Robert Kirkman, Ben Oliver et Yanick Paquette - Ultimate X-Men, Sentinelles (Tome 8)Après le run de Mark Millar (tomes 1 à 3), celui de Brian Michael Bendis (tome 4) et celui de Brian K. Vaughan (tomes 5 et 6), cet album propose la suite de l’arc imaginé par Robert Kirkman (Walking Dead, Invincible). Ce huitième Marvel Deluxe reprend les épisodes US Ultimate X-Men #75-#88.

Après un septième volet axé sur le développement psychologique, cette suite joue à nouveau pleinement la carte de l’action et marque l’arrivée de deux nouveaux personnages dans l’univers Ultimate : Cable (qui n’est ici pas le fils de Scott et Jean) et Bishop. Si les deux viennent du futur, c’est surtout le premier qui va venir perturber l’équilibre de la communauté mutante en éliminant le professeur Charles Xavier.

Robert Kirkman ne lésine donc pas sur les rebondissements et ne ménage pas ses mutants.

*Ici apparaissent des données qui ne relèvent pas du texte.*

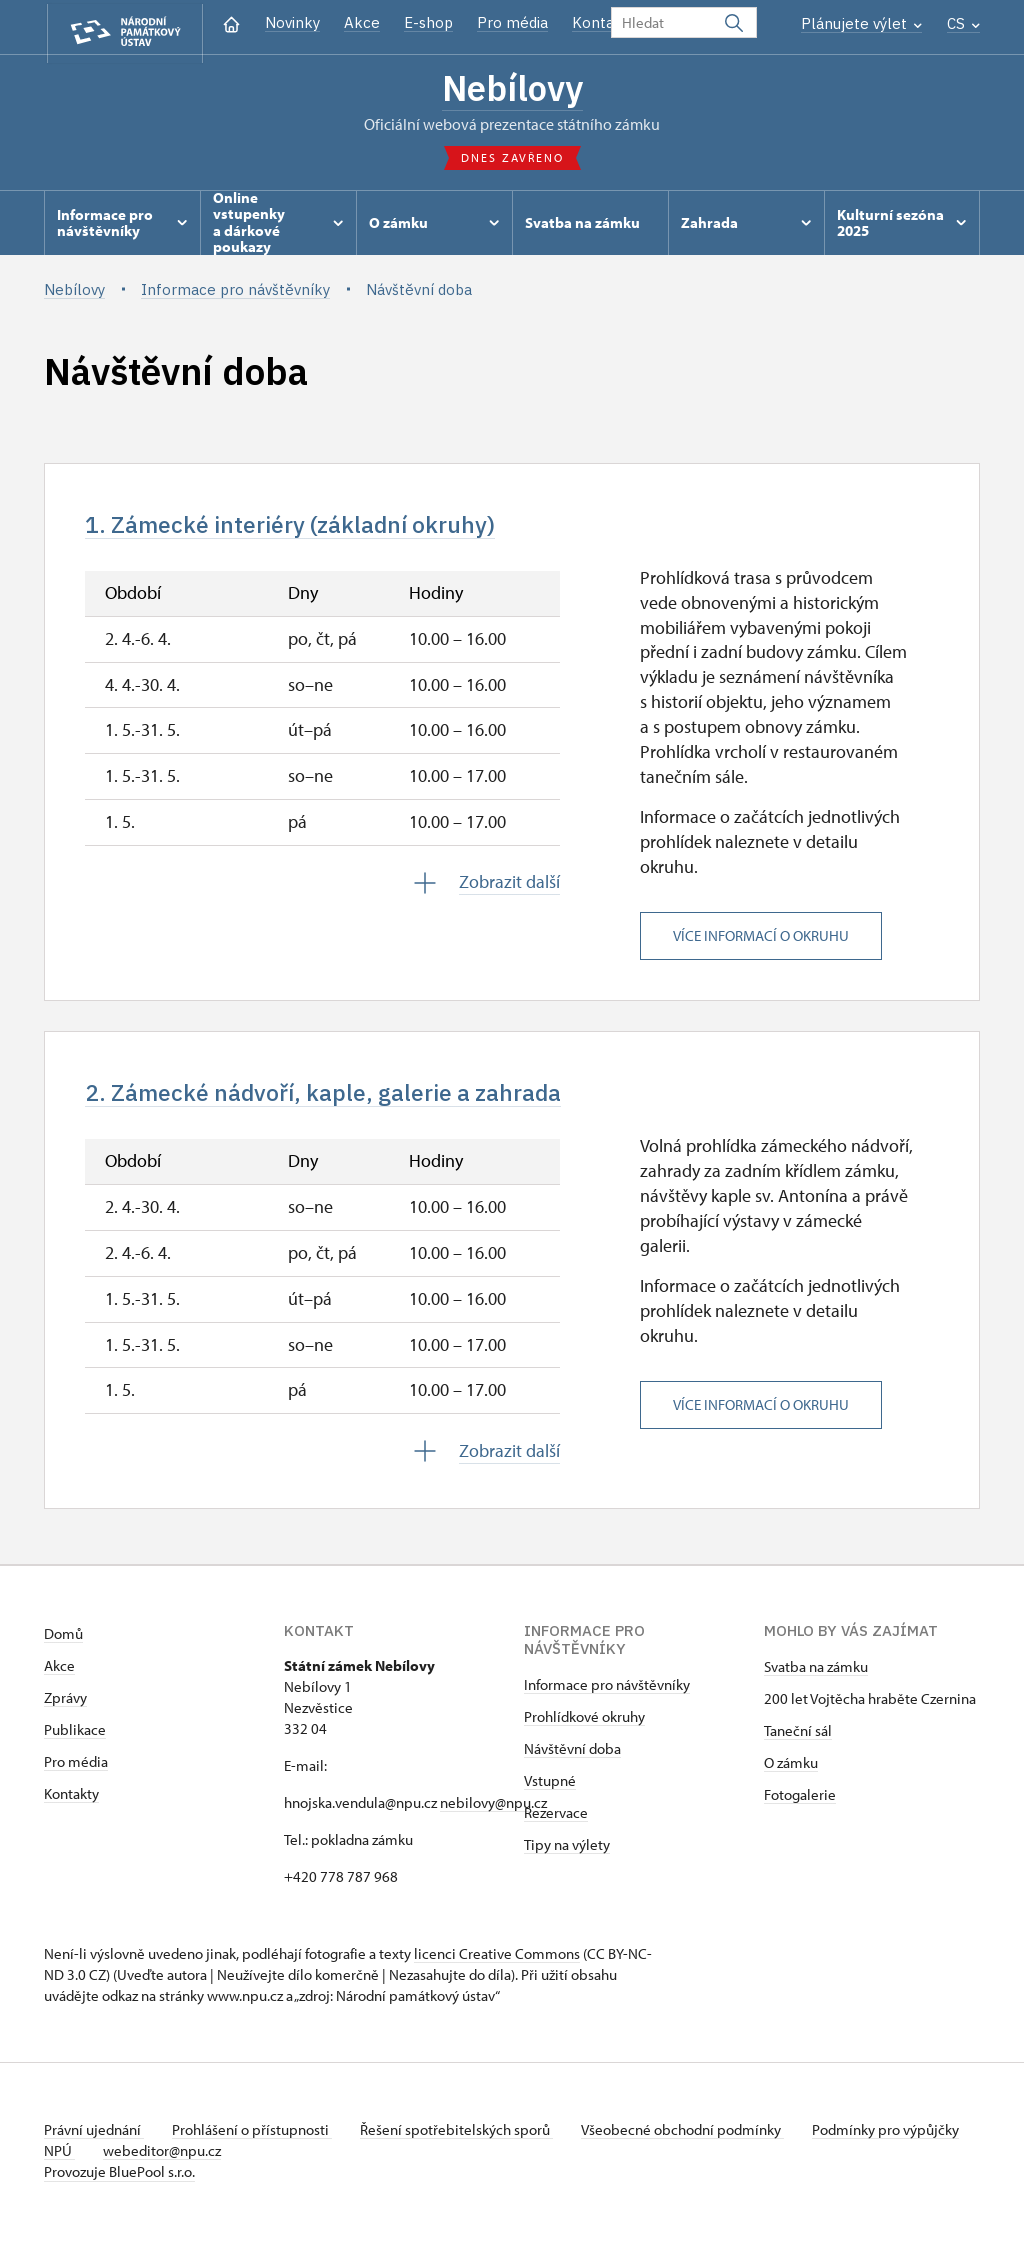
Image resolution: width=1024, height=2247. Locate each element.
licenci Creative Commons (497, 1962)
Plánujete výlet (861, 23)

Outre la mort du professeur Xavier, il n’hésite par exemple pas à arracher un bras à la pauvre Malicia… sort généralement réservé exclusivement à Wolverine. Privé de son mentor, l’équipe de Cyclope est dissoute et la communauté mutante se retrouve plongée dans le chaos. Il y a ce Bishop qui crée sa propre équipe de X-Men, la découverte d’un groupe de mutants vivant sous terre (les Morlocks) et l’émergence d’une branche dissidente (le Front de Libération Mutant) qui fout le bordel. Ajoutez à cela le retour des Sentinelles, le plan machiavélique des jumeaux Fenris, l’évasion de Henri McCoy, la menace du Phénix qui sommeille toujours en Jean Grey, ainsi que les révélations et les motivations des deux mutants venus du futur et vous obtenez un récit particulièrement dense et plusieurs scènes marquantes aux conséquences lourdes.

Aucune chance de s’ennuyer donc, mais je ne suis cependant pas ressorti super enthousiasmé de cette lecture. Kirkman oublie en effet d’insuffler du suspense et de la tension à ce récit qui se contente d’enchaîner les surprises… sans pour autant parvenir à surprendre. Visuellement, on a de nouveau droit à une flopée d’artistes (Yanick Paquette, Mark Brooks, Ben Oliver), qui livrent un travail tout à fait correct.

Bref, après un tome axé sur le relationnel, Kirkman se frotte à l’action, mais toujours sans parvenir à surprendre.